Data to use ::
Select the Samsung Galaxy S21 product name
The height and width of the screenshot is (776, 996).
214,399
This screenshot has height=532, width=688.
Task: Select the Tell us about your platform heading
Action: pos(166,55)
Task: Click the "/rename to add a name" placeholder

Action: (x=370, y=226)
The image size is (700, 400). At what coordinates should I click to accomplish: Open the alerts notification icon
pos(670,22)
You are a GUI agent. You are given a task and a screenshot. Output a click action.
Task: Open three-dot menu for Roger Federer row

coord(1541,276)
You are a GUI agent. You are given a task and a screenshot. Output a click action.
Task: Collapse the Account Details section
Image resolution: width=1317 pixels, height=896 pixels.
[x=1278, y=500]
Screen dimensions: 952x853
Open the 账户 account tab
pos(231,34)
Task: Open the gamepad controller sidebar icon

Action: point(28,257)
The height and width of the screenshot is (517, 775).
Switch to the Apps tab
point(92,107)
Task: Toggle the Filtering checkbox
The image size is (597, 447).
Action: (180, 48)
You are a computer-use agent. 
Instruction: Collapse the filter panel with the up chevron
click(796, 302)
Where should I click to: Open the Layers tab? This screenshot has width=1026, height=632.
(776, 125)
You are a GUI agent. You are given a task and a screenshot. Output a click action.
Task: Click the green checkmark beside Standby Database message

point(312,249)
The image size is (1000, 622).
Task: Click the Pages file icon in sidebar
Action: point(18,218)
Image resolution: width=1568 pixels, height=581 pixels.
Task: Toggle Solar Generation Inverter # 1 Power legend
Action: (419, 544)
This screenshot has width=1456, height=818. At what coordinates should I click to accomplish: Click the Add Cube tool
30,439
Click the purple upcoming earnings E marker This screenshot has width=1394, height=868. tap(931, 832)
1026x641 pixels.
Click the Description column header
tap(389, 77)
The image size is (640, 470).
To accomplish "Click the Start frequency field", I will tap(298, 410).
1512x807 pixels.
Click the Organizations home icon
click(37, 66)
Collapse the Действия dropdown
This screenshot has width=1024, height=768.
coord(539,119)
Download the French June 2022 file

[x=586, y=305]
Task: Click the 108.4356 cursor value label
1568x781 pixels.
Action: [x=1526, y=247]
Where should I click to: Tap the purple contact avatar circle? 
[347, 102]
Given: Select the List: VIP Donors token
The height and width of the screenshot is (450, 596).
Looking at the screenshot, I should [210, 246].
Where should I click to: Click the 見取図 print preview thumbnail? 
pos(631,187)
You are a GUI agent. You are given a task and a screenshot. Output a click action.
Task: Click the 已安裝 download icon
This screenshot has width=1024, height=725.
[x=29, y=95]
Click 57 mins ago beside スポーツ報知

The task :: Only the lines from the one bearing "Click the Description column header" to the end of the material belong in the answer; set them down verbatim.

Output for this task ::
Click the Description column header
tap(389, 77)
The image size is (640, 470).
To accomplish "Click the Start frequency field", I will tap(298, 410).
1512x807 pixels.
Click the Organizations home icon
click(37, 66)
Collapse the Действия dropdown
This screenshot has width=1024, height=768.
coord(539,119)
Download the French June 2022 file

[x=586, y=305]
Task: Click the 108.4356 cursor value label
1568x781 pixels.
Action: [x=1526, y=247]
Where should I click to: Tap the purple contact avatar circle? 
[347, 102]
Given: Select the List: VIP Donors token
The height and width of the screenshot is (450, 596).
Looking at the screenshot, I should [210, 246].
Where should I click to: Click the 見取図 print preview thumbnail? 
pos(631,187)
You are a GUI agent. You are given a task and a screenshot. Output a click action.
Task: Click the 已安裝 download icon
This screenshot has width=1024, height=725.
[x=29, y=95]
Click 57 mins ago beside スポーツ報知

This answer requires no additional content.